第16章はじめに(本文)

 「霊」という言葉に馴染みのない私たちは生霊という言葉を聞くと、さらにオカルト的にとらえてしまいがちである。
 死ぬと肉体と意識が分別され、霊体になることを理解できたとしても、生きている人間が霊を飛ばすという話は理解することは難しい。なぜなら、生きている=肉体と霊体が結びついている状態、なので「霊を飛ばすことは不可能」なはずだからだ。よって生霊は想像上の話と考えざるを得ない。
 私が調べた範囲では、密教やチベット医学の書物を調べても、生霊について詳細は記載されていなかった。
 しかし、日本には生霊の対処法について専門的に研究している職業がある。それは陰陽師である。陰陽師は古代日本の官職の一つであり、オカルトではなく極めてまじめな国家認定の機関である。平安時代に入ると霊的な攻撃から要人を守ること、その延長として結界を張ることなどを職務とした。
 日本を歴史的に見ると、平安時代の後は昭和初期まで戦乱&戦争の世が続いた。今なお、北朝鮮はミサイルを日本に向けて飛ばしている。いつの時代も人の命が非常に粗末に扱われた。武士同士で戦争をすることだけでなく、公家同士で暗殺や冤罪で死罪にすることなど、戦乱の世ではありとあらゆる暗殺がくわだてられ、敵の大将を呪い殺すことも戦法の一つだった。

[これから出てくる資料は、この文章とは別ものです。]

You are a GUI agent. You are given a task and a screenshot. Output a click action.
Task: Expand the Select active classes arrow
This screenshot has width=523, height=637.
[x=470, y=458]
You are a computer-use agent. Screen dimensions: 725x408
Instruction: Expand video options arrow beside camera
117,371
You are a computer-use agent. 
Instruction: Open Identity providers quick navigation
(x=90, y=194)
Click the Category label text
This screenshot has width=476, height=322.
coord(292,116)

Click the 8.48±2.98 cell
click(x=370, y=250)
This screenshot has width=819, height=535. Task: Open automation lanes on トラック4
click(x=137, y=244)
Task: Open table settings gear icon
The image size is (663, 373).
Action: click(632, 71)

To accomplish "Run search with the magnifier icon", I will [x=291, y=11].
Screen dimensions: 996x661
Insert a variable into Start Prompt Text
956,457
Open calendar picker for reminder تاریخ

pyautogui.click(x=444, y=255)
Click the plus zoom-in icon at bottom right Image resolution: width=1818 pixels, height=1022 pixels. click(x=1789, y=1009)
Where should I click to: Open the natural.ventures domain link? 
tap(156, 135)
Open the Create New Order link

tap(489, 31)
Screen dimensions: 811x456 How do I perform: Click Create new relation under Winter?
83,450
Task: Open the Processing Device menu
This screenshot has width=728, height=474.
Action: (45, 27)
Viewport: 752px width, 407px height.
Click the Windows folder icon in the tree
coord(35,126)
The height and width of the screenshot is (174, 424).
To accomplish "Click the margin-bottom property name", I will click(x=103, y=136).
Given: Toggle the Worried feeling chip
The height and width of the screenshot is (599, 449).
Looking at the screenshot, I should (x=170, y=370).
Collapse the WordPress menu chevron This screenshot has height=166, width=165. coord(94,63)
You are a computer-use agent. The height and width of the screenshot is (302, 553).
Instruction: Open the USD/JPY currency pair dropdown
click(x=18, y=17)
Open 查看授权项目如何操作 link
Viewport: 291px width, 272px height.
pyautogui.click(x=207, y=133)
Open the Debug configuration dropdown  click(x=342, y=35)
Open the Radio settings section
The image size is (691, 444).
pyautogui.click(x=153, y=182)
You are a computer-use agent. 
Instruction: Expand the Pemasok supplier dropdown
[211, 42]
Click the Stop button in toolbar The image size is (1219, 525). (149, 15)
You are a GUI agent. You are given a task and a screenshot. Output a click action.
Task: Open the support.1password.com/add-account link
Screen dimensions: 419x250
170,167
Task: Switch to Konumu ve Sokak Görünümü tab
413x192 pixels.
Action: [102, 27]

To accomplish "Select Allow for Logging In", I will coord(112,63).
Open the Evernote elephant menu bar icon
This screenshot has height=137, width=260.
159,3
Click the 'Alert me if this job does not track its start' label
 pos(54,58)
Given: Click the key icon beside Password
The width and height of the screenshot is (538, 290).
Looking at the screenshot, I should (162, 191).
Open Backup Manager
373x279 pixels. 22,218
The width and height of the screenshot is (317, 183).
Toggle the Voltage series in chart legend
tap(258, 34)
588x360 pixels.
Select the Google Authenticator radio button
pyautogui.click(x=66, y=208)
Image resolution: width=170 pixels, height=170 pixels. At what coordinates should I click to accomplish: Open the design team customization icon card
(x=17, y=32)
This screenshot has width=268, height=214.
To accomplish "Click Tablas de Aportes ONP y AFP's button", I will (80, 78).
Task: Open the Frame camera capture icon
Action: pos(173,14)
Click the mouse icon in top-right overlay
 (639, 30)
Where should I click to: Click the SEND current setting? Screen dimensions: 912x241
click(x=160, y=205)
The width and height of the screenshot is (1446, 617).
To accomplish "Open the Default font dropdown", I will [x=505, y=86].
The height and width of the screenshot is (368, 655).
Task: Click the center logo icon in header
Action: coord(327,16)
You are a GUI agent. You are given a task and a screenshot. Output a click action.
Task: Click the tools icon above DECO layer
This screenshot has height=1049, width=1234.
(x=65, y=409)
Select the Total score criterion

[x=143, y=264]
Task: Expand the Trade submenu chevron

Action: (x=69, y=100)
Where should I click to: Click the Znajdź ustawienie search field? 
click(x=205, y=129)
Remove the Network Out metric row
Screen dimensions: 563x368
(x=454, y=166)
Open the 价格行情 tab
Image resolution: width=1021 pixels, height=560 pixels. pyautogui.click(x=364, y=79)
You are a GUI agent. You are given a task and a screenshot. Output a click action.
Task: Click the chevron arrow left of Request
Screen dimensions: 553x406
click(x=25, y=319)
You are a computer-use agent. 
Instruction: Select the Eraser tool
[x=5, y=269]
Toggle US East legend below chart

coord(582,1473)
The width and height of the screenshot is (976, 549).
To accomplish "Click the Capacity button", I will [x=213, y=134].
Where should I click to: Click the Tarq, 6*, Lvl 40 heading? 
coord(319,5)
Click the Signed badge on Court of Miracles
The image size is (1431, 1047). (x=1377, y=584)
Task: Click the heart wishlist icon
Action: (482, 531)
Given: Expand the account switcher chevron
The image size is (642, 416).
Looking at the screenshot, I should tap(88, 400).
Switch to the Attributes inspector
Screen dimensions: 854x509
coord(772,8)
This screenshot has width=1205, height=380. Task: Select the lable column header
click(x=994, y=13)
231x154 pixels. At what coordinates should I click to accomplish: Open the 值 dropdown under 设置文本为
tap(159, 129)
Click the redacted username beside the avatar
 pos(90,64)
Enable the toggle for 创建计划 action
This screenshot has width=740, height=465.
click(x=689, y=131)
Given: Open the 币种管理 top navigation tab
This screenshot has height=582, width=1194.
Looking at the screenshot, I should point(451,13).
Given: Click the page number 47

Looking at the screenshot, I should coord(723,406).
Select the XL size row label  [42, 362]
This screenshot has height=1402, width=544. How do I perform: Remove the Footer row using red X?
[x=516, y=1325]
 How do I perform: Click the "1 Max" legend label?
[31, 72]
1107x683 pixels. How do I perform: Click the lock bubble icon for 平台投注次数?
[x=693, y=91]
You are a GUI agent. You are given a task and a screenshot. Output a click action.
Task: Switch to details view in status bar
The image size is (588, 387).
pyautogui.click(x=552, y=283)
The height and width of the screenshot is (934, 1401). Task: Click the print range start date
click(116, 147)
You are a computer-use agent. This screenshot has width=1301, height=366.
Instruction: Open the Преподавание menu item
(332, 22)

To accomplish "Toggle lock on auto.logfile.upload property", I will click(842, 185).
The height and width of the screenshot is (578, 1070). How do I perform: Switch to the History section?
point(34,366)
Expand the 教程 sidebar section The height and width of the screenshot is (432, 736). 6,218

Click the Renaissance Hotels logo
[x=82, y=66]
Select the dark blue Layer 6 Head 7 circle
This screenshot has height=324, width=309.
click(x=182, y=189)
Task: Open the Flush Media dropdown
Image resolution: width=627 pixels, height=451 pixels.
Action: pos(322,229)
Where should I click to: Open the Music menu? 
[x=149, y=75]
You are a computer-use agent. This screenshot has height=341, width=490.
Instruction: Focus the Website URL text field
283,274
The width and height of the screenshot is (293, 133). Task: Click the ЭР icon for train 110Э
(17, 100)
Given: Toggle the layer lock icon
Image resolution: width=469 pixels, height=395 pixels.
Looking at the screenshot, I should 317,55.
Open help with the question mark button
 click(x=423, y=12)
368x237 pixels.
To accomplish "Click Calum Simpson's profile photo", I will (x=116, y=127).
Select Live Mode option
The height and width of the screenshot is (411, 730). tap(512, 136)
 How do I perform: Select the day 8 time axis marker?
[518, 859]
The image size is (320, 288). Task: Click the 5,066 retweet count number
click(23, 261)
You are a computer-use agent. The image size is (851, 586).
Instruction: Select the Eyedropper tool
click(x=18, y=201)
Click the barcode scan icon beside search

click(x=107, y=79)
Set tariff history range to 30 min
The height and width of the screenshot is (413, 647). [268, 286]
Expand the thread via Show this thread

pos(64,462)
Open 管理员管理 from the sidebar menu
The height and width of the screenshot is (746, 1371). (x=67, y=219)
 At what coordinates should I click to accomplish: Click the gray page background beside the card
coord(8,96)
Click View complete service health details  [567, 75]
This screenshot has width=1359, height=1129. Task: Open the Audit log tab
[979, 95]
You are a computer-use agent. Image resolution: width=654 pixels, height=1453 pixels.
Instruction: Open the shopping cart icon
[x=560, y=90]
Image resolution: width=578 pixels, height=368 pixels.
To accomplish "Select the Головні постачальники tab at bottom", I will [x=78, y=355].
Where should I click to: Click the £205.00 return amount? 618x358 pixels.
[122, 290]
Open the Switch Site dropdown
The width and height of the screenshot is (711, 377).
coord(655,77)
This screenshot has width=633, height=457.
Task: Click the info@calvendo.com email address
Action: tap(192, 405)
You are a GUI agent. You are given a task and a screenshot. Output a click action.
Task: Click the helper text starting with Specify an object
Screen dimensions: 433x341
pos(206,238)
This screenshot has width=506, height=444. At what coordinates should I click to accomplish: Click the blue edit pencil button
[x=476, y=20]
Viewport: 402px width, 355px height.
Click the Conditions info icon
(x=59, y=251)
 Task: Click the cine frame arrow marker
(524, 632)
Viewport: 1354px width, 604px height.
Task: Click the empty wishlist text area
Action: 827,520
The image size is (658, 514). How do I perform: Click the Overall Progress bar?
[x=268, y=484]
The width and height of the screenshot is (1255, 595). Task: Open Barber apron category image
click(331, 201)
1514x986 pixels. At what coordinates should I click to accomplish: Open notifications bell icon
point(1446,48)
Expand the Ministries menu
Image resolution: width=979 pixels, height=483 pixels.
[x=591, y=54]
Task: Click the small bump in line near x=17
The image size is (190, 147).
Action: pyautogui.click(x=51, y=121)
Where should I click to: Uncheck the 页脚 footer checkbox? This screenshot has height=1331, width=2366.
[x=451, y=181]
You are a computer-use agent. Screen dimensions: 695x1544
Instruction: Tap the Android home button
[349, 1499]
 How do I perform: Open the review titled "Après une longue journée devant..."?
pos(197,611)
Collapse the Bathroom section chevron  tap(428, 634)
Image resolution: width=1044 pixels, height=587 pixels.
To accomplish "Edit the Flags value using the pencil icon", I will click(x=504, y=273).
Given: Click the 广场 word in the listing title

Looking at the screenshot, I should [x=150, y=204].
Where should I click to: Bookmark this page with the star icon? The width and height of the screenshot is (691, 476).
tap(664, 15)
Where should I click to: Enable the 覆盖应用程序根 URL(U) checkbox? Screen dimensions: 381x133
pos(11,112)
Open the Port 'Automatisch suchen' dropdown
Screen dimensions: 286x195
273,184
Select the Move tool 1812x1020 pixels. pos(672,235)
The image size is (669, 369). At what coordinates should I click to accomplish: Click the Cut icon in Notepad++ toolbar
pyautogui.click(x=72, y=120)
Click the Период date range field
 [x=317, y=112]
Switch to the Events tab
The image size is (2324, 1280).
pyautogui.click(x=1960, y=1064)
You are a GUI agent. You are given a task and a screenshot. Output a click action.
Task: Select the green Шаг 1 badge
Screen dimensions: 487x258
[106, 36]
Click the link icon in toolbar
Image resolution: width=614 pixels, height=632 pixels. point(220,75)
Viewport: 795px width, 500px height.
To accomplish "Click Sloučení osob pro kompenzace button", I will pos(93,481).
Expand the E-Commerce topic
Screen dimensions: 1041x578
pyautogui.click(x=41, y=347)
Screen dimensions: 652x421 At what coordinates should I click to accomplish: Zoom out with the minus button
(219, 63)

 陰陽師は主に公家の命を守るため、敵からの呪詛攻撃を破り、呪詛返しを行い、結界を張る役割を担った。忍者は呪術を用いて暗殺を行うことの専門家であるが、彼らの祖先も陰陽師であると言われる。
 呪詛の存在はすなわち、生きている者が思念や怨念を飛ばすことができることの証拠であり、霊的なエネルギーを発しているのは死んだ者よりもむしろ生きている者であることがわかる。陰陽師はまさに生きている者が飛ばす怨念や霊体を扱っており、生霊の研究で彼らの右に出る者はいないだろう。